— Begin Source excerpt —
# Hey Everyone.



## Semper Fi (Jun 19, 2008)

Hello,

Just wanted to drop a quick intro post.  I have been studying martial arts for a few years now. I studied Wah Lum Tam Tui Northern Praying Mantis under the tutelage of Sifu Calvin Bascomb in Lanham, Maryland and am currently studying Jun Fan Jeet Kune Do with Instructor Luis Sanchez in Falls Church, Virginia. Look forward to conversing with you all.


----------



## arnisador (Jun 19, 2008)

Welcome!


----------



## JBrainard (Jun 19, 2008)

Ave.


----------



## terryl965 (Jun 19, 2008)

Welcome and enjoy


----------



## IcemanSK (Jun 19, 2008)

Welcome to MT.


----------



## 14 Kempo (Jun 19, 2008)

Hello and welcome to MartialTalk ... enjoy!


----------



## Kacey (Jun 19, 2008)

Welcome, and happy posting!  :wavey:


----------



## morph4me (Jun 19, 2008)

Hello, welcome to MT


----------



## MBuzzy (Jun 19, 2008)

Welcome to MT!  Air power!


----------



## CuongNhuka (Jun 19, 2008)

MBuzzy said:


> Welcome to MT! Air power!


 
-runs to SAM sight-
-aims at Buzzy-
-shoots Buzzy down-

"that'll teach you to mess with the Marine Corps!"


----------



## MBuzzy (Jun 19, 2008)
— End Source excerpt —
— Begin Dataset extract —
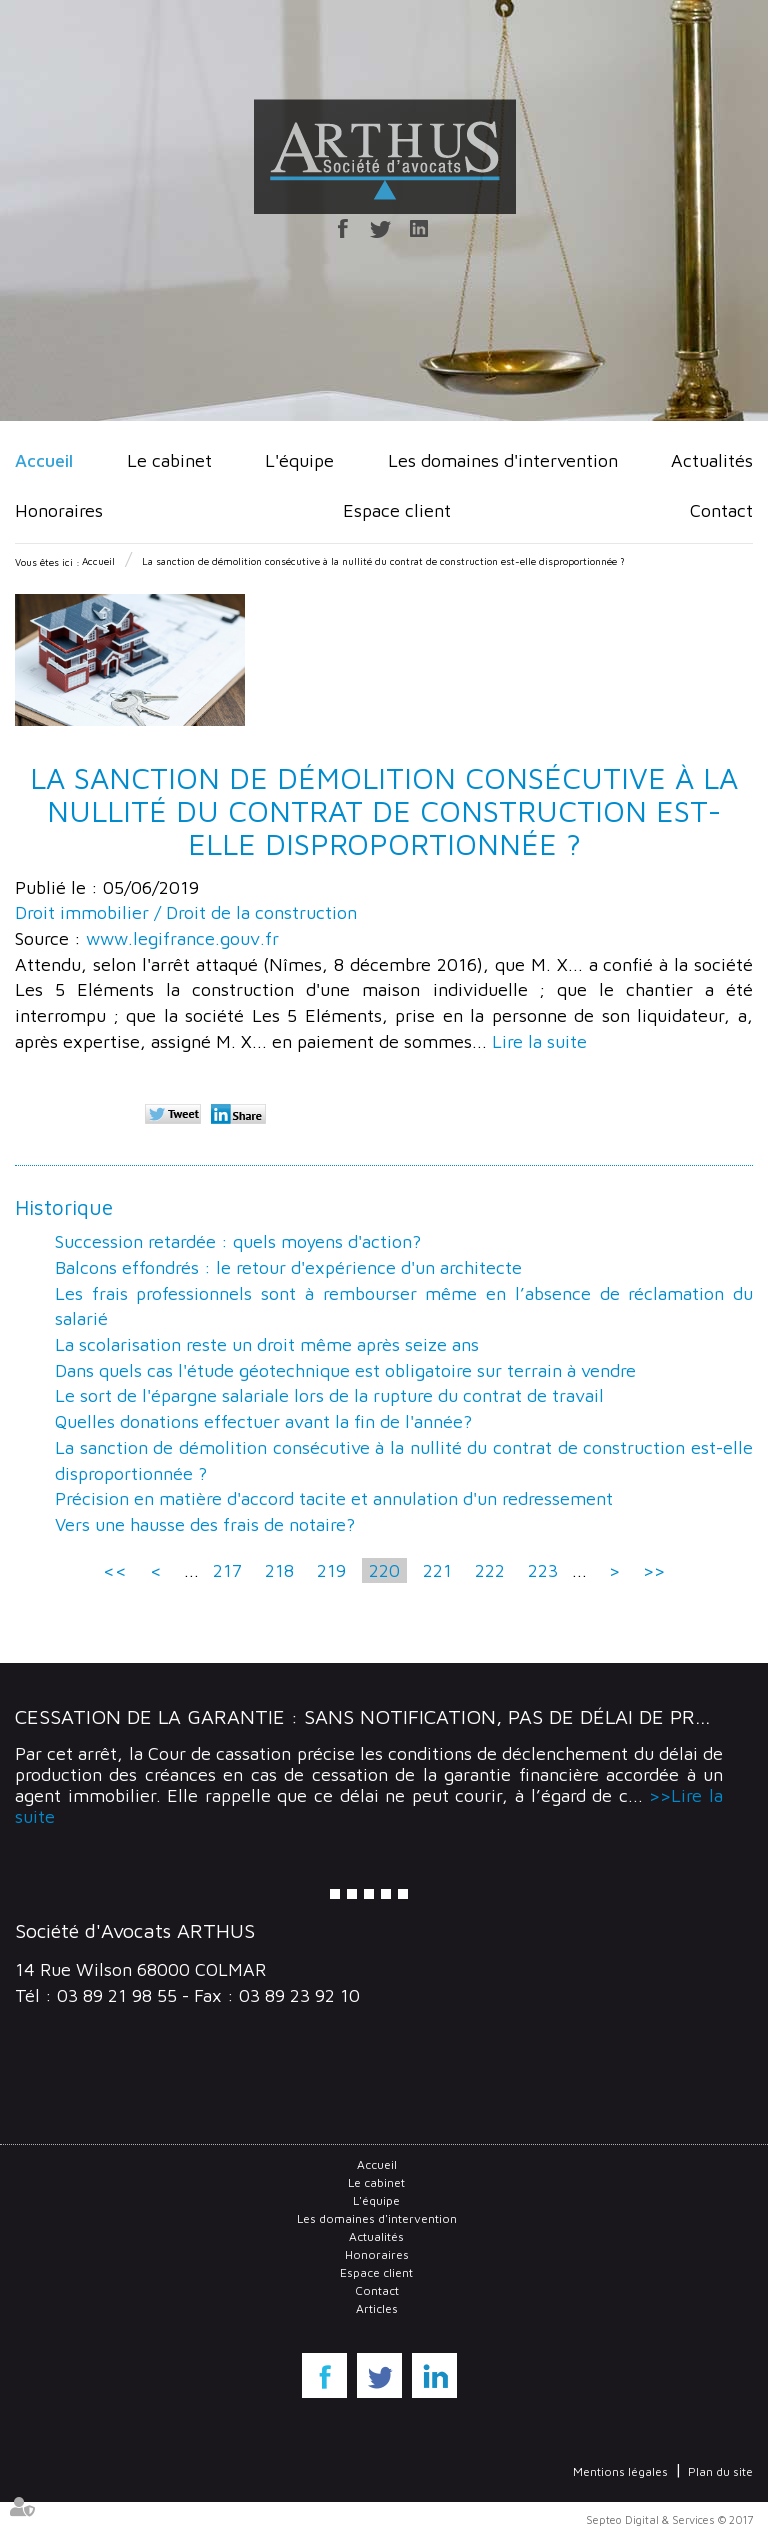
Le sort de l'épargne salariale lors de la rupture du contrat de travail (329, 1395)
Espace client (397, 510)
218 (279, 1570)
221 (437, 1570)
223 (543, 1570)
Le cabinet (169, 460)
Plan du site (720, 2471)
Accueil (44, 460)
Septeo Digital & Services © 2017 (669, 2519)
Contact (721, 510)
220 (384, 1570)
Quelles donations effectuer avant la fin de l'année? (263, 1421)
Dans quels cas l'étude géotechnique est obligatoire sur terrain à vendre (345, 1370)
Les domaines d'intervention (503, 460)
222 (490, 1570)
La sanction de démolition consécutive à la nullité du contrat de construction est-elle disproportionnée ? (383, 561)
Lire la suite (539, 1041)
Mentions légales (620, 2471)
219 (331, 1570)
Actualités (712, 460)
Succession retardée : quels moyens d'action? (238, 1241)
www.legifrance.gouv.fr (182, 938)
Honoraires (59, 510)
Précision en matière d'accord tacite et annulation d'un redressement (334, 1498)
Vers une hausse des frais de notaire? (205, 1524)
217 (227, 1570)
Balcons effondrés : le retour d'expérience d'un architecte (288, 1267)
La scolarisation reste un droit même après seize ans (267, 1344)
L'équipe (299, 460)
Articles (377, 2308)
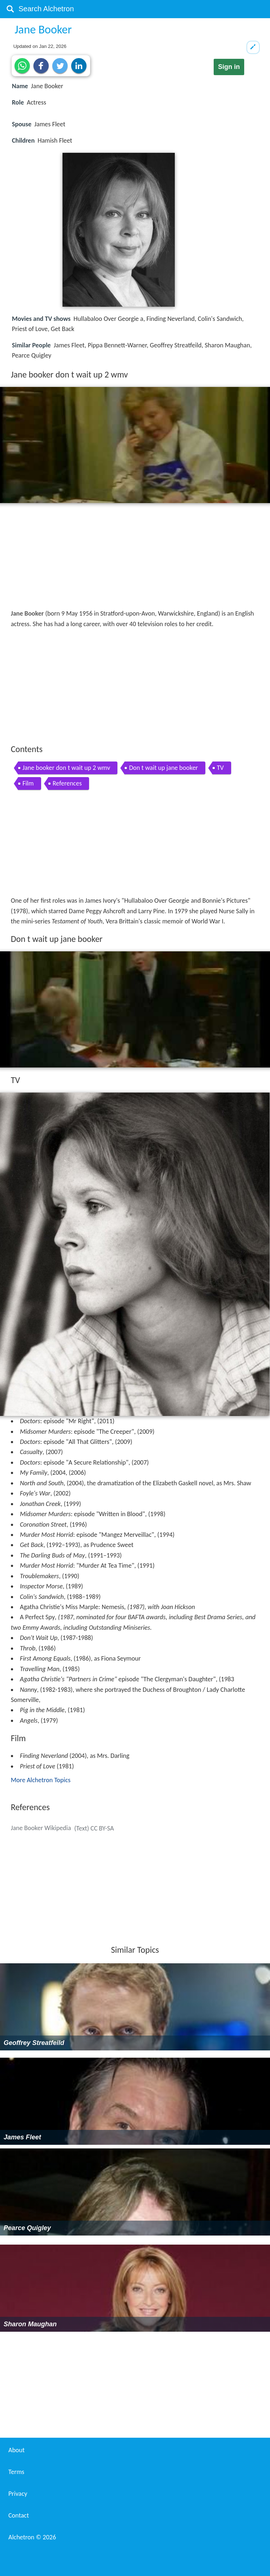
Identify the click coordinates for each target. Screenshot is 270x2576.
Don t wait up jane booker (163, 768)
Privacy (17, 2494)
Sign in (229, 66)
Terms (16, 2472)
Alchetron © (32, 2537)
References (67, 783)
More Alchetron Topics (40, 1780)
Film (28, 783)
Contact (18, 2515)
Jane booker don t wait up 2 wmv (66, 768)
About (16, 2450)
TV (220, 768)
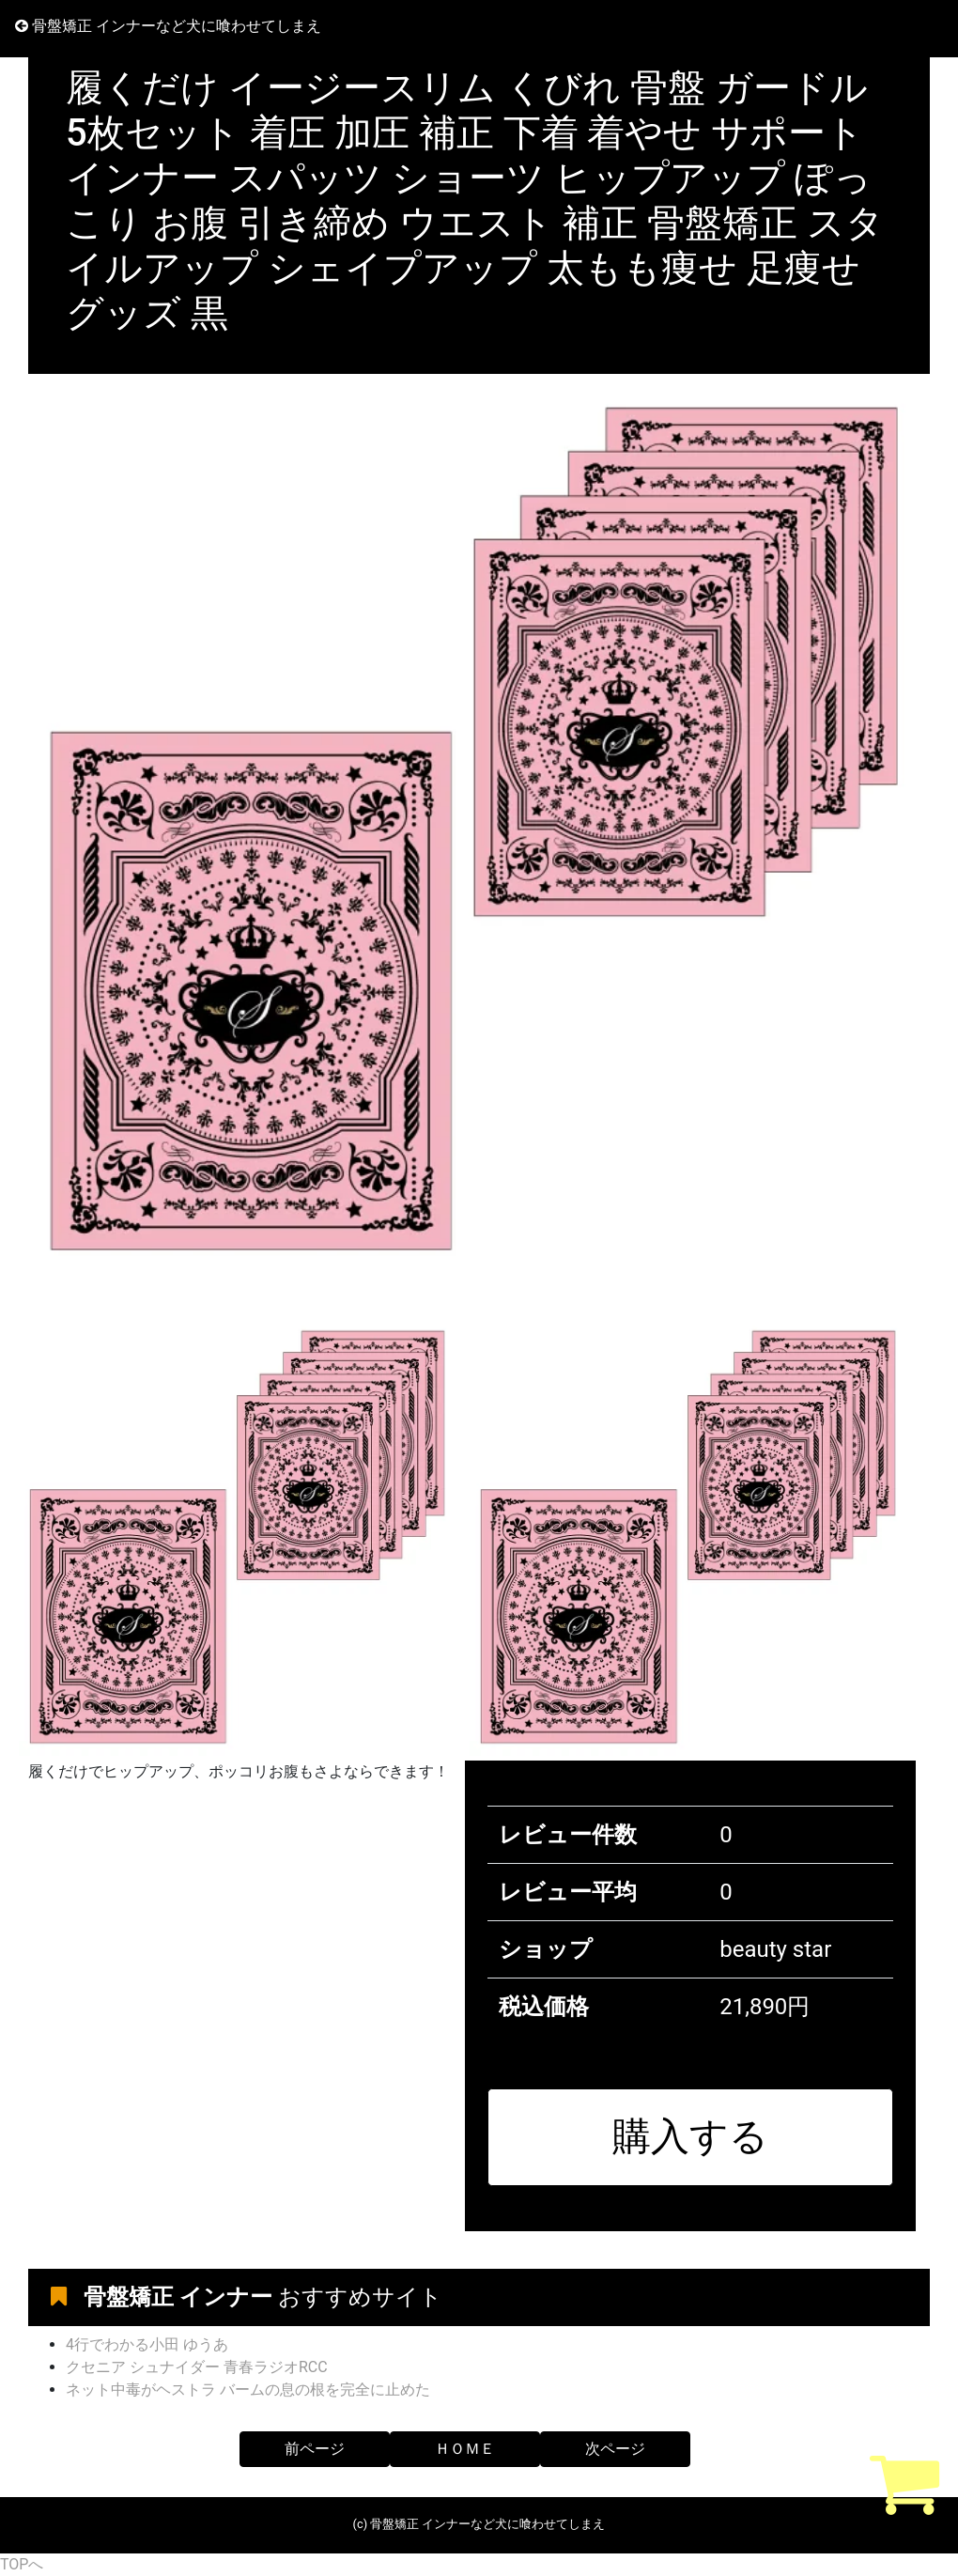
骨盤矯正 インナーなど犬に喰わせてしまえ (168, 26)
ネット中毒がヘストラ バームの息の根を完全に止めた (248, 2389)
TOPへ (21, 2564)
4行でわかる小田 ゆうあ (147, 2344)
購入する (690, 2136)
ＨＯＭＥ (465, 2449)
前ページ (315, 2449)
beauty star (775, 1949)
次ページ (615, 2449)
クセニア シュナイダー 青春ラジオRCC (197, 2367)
— End Dataset extract —
Problems =>
• 1. In the forum welcome thread, who teaches the Jun Fan Jeet Kune Do that Semper Fi is currently studying?
• 2. Write out the part of the forum welcome thread that opens with the words containing "Just wanted to" and closes with "with you all.".
• 3. Carry the martial arts forum welcome thread forward from where it stops.

Answers to the exercise =>
• 1. Instructor Luis Sanchez in Falls Church, Virginia.

• 2.
Just wanted to drop a quick intro post.  I have been studying martial arts for a few years now. I studied Wah Lum Tam Tui Northern Praying Mantis under the tutelage of Sifu Calvin Bascomb in Lanham, Maryland and am currently studying Jun Fan Jeet Kune Do with Instructor Luis Sanchez in Falls Church, Virginia. Look forward to conversing with you all.

• 3.
CuongNhuka said:


> -runs to SAM sight-
> -aims at Buzzy-
> -shoots Buzzy down-
> 
> "that'll teach you to mess with the Marine Corps!"


 
WHEW!  Good thing I'm not a pilot and you're not a Marine yet!


----------



## kidswarrior (Jun 19, 2008)

Welcome Semper Fi, and Anchors Away on your Martial Talk voyage.


----------



## CuongNhuka (Jun 19, 2008)

MBuzzy said:


> WHEW! Good thing I'm not a pilot and you're not a Marine yet!


 
Ahh, bite me!


----------



## bowser666 (Jun 19, 2008)

Welcome and look forward to conversing in the future as well.  I am sure our paths will cross in here again especially if you are a CMA practitioner   I study Northern Longfist


----------



## jkembry (Jun 20, 2008)

Welcome!

- Jeff -


----------



## Semper Fi (Jun 20, 2008)

Thank you all for the warm welcome.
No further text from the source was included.